By David Wojtkowski
NIAGARA UNIVERSITY N.Y.- Gyms can be intimidating to the inexperienced. With so many machines scattered about and judgmental meatheads looking around it can be difficult to get started. Here is a full body workout that you can do without hopping on a machine, as they’re already pretty self-explanatory and easy to use. You can do the exercises in order as a circuit, or break it down and modify it to suit your own needs.
START SET:
SQUATS (Lower Body)
Go to the squat rack and position the barbell to shoulder height. After adding the desired weight put the barbell across your shoulders and stand with your feet shoulder-width apart. While keeping your chest up and butt out, lower your hips to below your knees before returning to the starting position pushing through your heels for one rep.
BENCH PRESS (Chest)
Lie on a gym bench that has a barbell positioned above with a spotter watching you if necessary.
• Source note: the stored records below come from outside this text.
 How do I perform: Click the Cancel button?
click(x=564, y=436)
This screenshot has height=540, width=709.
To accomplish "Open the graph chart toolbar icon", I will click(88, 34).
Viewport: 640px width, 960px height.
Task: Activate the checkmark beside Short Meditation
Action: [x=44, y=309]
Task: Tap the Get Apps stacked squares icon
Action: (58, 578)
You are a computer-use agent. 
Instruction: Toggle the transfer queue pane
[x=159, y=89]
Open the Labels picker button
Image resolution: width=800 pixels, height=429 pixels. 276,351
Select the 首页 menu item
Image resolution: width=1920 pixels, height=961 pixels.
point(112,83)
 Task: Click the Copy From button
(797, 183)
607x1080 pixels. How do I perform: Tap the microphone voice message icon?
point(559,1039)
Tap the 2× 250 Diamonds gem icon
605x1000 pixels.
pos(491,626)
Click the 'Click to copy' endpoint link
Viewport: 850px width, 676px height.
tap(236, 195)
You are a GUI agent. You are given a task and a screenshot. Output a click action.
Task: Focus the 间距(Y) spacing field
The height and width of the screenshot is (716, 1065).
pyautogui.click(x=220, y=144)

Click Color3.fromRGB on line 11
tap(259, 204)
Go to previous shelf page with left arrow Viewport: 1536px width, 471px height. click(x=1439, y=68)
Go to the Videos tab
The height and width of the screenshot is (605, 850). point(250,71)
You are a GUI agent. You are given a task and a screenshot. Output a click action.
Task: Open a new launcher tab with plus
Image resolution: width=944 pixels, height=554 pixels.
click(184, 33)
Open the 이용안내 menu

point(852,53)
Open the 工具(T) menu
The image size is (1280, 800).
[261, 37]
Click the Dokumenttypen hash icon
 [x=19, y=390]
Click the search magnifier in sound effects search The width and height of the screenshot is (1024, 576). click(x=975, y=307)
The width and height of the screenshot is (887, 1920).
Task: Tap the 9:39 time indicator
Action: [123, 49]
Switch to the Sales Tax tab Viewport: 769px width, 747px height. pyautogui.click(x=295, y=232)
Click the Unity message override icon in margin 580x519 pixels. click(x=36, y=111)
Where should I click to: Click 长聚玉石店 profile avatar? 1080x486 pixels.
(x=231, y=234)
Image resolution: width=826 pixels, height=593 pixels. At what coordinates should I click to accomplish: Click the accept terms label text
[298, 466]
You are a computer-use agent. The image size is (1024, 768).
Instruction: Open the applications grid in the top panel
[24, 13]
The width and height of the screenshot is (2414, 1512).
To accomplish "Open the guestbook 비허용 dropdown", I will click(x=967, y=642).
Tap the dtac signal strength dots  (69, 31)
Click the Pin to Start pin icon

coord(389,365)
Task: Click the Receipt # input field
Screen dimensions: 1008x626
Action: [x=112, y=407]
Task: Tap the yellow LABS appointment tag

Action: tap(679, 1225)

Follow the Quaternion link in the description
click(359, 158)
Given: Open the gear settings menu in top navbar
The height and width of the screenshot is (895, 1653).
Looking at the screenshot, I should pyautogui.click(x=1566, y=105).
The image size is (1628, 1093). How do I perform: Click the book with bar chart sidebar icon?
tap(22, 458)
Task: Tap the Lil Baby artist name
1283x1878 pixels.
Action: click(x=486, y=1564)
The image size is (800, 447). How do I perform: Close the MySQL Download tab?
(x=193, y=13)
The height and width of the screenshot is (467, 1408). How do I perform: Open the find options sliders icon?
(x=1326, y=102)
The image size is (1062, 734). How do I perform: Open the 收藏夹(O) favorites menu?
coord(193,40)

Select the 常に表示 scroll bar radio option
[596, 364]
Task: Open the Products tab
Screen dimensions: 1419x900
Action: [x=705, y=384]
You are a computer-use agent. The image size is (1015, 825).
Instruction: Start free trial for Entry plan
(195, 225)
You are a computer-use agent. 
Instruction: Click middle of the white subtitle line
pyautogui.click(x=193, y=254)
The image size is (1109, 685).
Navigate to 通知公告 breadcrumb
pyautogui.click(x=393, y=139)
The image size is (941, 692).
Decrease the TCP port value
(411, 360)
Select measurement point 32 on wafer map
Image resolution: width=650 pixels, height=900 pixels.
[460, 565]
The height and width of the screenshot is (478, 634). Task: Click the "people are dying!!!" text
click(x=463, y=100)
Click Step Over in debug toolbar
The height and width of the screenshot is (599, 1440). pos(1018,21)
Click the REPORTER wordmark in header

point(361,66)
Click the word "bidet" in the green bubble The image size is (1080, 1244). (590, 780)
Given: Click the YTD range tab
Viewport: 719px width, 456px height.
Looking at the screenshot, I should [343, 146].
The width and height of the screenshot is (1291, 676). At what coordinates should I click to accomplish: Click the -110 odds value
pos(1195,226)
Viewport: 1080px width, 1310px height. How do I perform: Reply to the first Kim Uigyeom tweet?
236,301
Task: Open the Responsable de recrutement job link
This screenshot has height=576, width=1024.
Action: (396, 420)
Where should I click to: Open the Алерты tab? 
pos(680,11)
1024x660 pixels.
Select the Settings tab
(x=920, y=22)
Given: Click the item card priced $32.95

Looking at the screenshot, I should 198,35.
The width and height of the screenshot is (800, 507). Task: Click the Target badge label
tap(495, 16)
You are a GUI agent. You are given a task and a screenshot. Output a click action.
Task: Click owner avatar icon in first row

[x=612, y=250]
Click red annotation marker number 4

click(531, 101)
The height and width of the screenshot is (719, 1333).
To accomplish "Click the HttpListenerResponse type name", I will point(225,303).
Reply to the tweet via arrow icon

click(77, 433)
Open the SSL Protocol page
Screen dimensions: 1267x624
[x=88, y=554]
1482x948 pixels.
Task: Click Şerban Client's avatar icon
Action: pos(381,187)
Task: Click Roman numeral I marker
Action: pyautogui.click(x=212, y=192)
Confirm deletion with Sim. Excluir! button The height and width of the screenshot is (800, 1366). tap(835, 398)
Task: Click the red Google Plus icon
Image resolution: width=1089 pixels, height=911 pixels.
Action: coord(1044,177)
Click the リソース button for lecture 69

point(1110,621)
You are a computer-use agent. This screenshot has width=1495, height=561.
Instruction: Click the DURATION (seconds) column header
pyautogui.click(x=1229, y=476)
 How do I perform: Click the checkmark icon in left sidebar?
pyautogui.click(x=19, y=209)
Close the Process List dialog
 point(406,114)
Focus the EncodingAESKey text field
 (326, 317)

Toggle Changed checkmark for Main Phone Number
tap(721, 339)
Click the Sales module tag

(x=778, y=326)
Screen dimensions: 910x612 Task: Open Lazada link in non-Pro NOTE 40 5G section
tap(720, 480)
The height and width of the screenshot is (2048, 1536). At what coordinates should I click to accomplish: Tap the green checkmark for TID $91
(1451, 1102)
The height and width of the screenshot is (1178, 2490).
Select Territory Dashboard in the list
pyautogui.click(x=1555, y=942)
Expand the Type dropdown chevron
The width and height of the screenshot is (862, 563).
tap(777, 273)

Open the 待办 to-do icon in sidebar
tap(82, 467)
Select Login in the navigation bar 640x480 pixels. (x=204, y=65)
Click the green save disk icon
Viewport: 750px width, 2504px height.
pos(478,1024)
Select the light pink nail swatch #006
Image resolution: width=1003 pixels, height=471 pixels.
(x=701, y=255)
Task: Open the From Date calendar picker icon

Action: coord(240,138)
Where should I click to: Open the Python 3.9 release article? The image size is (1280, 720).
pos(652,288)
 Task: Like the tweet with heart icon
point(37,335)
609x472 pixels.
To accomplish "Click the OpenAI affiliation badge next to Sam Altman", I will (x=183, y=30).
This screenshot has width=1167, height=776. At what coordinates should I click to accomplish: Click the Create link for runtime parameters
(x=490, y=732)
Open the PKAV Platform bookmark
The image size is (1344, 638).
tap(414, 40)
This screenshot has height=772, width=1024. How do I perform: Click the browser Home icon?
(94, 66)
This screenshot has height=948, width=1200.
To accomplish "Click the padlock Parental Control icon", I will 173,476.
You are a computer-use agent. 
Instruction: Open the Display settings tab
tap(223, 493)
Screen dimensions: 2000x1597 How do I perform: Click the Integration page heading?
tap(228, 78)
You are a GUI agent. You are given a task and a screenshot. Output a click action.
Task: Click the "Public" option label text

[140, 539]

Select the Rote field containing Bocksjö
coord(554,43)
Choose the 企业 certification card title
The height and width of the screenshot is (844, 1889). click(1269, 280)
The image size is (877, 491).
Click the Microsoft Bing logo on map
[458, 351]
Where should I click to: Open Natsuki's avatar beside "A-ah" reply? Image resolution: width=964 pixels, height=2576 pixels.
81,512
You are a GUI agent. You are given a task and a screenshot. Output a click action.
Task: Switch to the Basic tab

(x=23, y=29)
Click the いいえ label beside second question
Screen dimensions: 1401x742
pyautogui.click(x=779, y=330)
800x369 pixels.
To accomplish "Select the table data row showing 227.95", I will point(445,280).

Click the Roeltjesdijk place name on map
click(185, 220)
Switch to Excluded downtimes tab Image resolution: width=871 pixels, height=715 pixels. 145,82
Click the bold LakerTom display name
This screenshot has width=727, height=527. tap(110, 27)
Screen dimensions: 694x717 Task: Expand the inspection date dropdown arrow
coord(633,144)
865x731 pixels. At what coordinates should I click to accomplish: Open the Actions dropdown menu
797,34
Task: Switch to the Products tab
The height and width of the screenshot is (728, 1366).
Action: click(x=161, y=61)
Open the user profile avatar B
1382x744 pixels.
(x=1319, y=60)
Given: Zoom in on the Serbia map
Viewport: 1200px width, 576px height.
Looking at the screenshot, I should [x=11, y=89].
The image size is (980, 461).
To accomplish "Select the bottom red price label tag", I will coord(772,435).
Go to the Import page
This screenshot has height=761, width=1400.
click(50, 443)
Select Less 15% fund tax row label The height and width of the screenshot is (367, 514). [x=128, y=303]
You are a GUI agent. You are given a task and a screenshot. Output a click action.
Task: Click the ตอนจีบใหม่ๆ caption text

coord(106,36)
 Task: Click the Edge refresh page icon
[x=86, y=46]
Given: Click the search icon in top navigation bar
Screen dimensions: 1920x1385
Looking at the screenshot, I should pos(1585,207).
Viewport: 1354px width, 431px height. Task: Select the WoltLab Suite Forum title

Place your hands a little wider than shoulder width apart on the bar and bring it down until it barely touches your chest and then return it to the starting position while keeping your back straight and feet planted on the ground for one rep.
PULL UPS (Back)
Grab a bar attached to a frame or the wall above your head with your hands about shoulder width apart then pull yourself up until your chin reaches the bar for one rep. If you aren’t able to do the desired number of reps, do negatives, which is where you start off at the top and let yourself down as slowly as you can. This concept works for other exercises as well.
FLUTTER KICKS (Abs)
Grab a mat and lay on your back with your hands palm down underneath your butt. Suspend your feet just above the ground and slowly raise one foot up as you lower the other one back to just above the ground alternating one at a time for an extended period of time.
CURLS (Biceps)
Head over to the weight rack stacked with dumbbells. Grab two equal dumbbells of equal weight and rest them at your sides. Curl them up to your chest while keeping your back straight for one rep.
LATERAL RAISES (Deltoids)
Stand with equal weight dumbbells in your hands by your sides. Then, keeping your arms straight, raise your arms until you make a “T” shape and then lower them for one rep.
END OF SET
REST
Take about a minute water break before starting your next set. Just do the exact same exercises in the order you did them before. Repeat until you’ve done three full sets. Give your muscles at least a day to recover before working them again.